Ahh its an interesting life I lead it's after another flight or so and crossing a few more oceans that I will endeavor to put another chapter of the Nepal story together. I am back in Adelaide slowly putting my life back together after the last two years of travel and there just happens to be a heat wave here as I type. So I have taken refuge in the local library and here I will begin…

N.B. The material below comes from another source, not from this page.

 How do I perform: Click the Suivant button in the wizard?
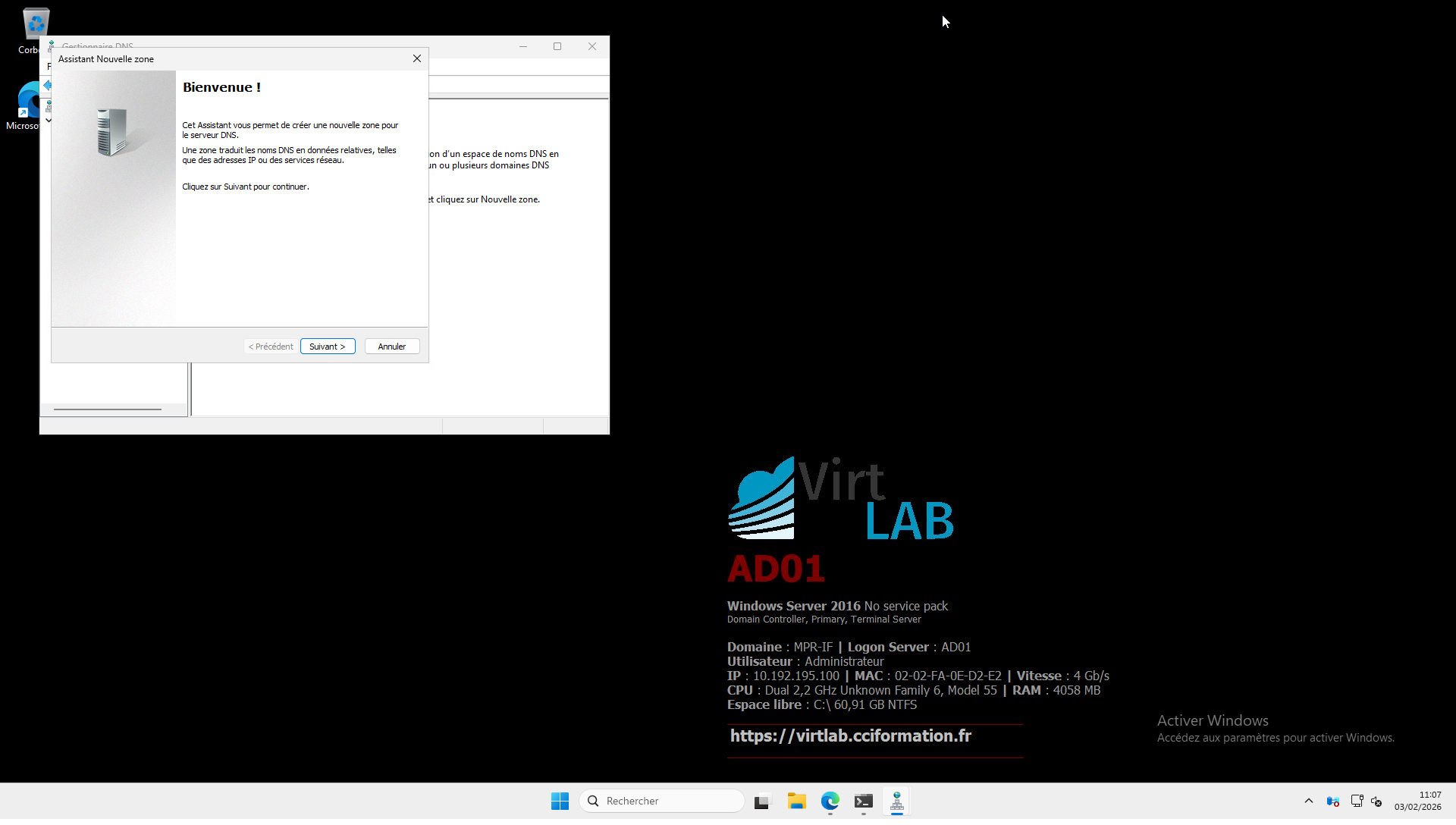point(328,347)
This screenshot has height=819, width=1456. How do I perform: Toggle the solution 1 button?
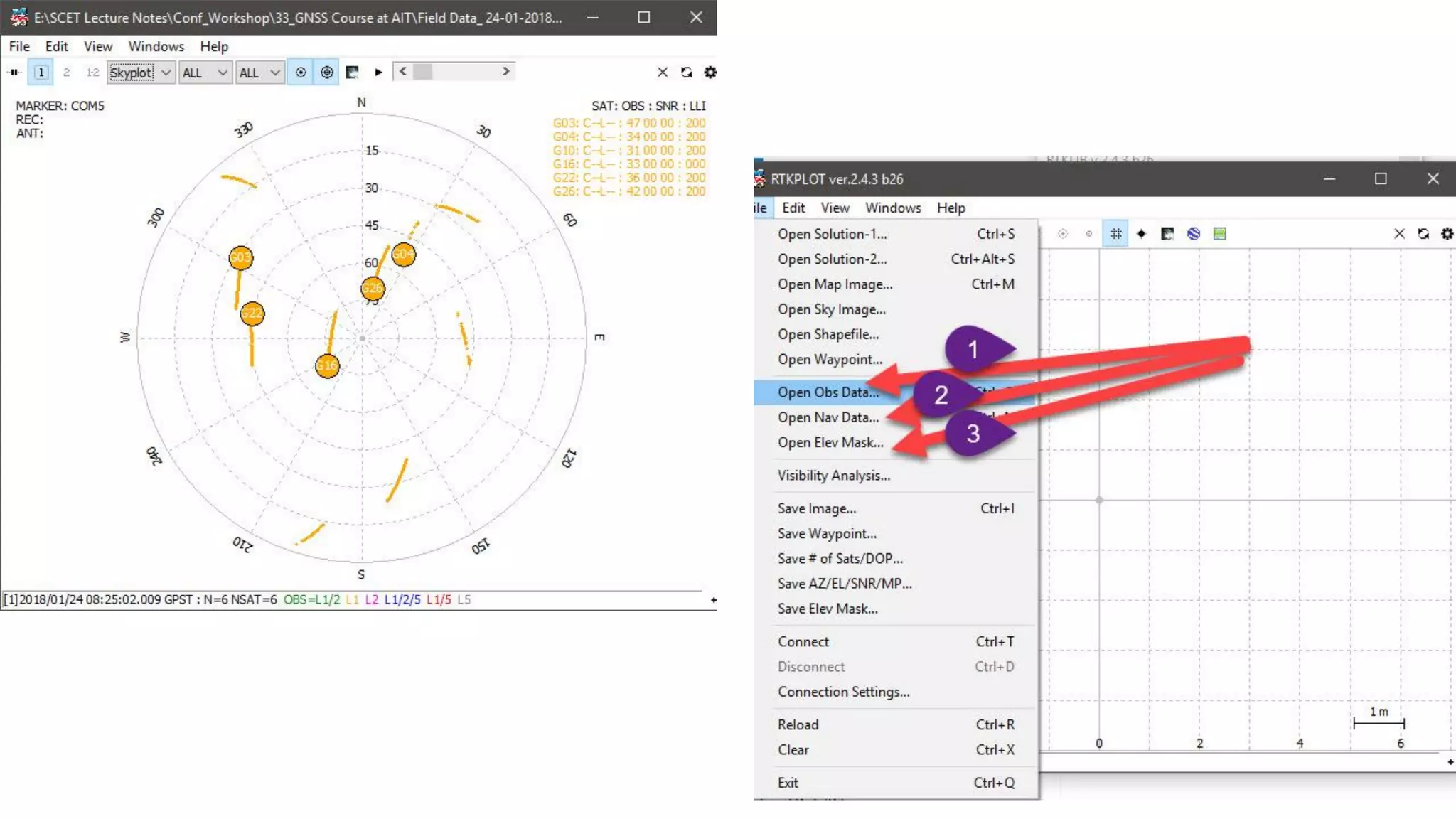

The names of the townships and areas in Nepal for some reason are amongst the hardest to remember of my travels but I left off last having told the story of our bus ride to the Gatlang area. We were to trek a relatively new route quite close to Tibet (which we could actually see at points off in the distance). Anyway the trek did not have the reputation of the views of Annapurna but was marketed more of a cultural experience the 'Tamang Heritage trail'. This was only recently opened to the public and I think only graced the pages of Lonely Planet in 2006 or thereabouts. As a result there are some amazing and ancient artifacts intact and on open display small enough to be easily taken as souvenirs, hopefully not but it was good to be among the first of the masses to take the trail.
This was again a fantastic experience, I was able to try exotic berries growing along the trail and see the terraced rice fields and agrarian villages of the area up close and personal. There were religious sites high atop bare and rocky mountains and wheat fields under planted with thick ground covers of marijuana. I sat in tree branches overhanging cliffs dropping hundreds of meters and we all took our bodies to their limits. At one point we were trekking quite a steep mountain when a man leading a calf ushered us out of the way to clamber down the rocky path obviously far faster and more experienced than ourselves. We were reunited with the man however when after some time we found him on an outcrop of the trail with an elderly man who had fallen and cut his hand, the girls happy to break and put their first aid supplies to good use patching him up.
Along this trek we were also able to try the local millet wine/spirit raksi and see it brewed, there was nothing commercial out there and at one village where the drink had been listed on the teahouse menu when we requested a bottle, off ran the hostess to one of the village houses to find a batch. It all added to a great time. At that particular village we also had the opportunity to be welcomed into a local household quite unlike anything I had experienced anywhere else. The majority of the house in the village had the same layout and recipe, a cow in a small compartment under the house (fed by the daily collection of huge baskets of wild greens carried in basket hung from the heads of the families women and children. The men are on a pretty good gig and in the house we visited the mans bed was nicely positioned by the houses one small window so in between siestas he could pop his head up to see what was happening outside.
The life was simple and hard work and when invited inside the house this was evident. There were a few pots and pans but not really any non-essential possessions and in center the families kitchen or rather a smoldering open fireplace. With no chimney it made for a smoky affair but the freshly popped corn offered up was not so foreign and tasted as if it could have been from a packet from any supermarket. As I constantly witness on my travels, the hard living and poverty often goes hand in hand with generous and kind spirit and these people were no exception, so after some photo's and laughs we said our goodbyes and head on.
This treck had been a large loop and having completed the right,It was here that I would leave the girls, they continued on a journey upward toward frozen lakes and arguments with the guides before voyaging to India and I returned to the hustle and bustle of Kathmandu. Our last night included more Raksi with our guide and porter who though I thought were friendly enough didn't quite have the charm of Dipendra and or porter from Poon hill. I wonder what they are doing these days?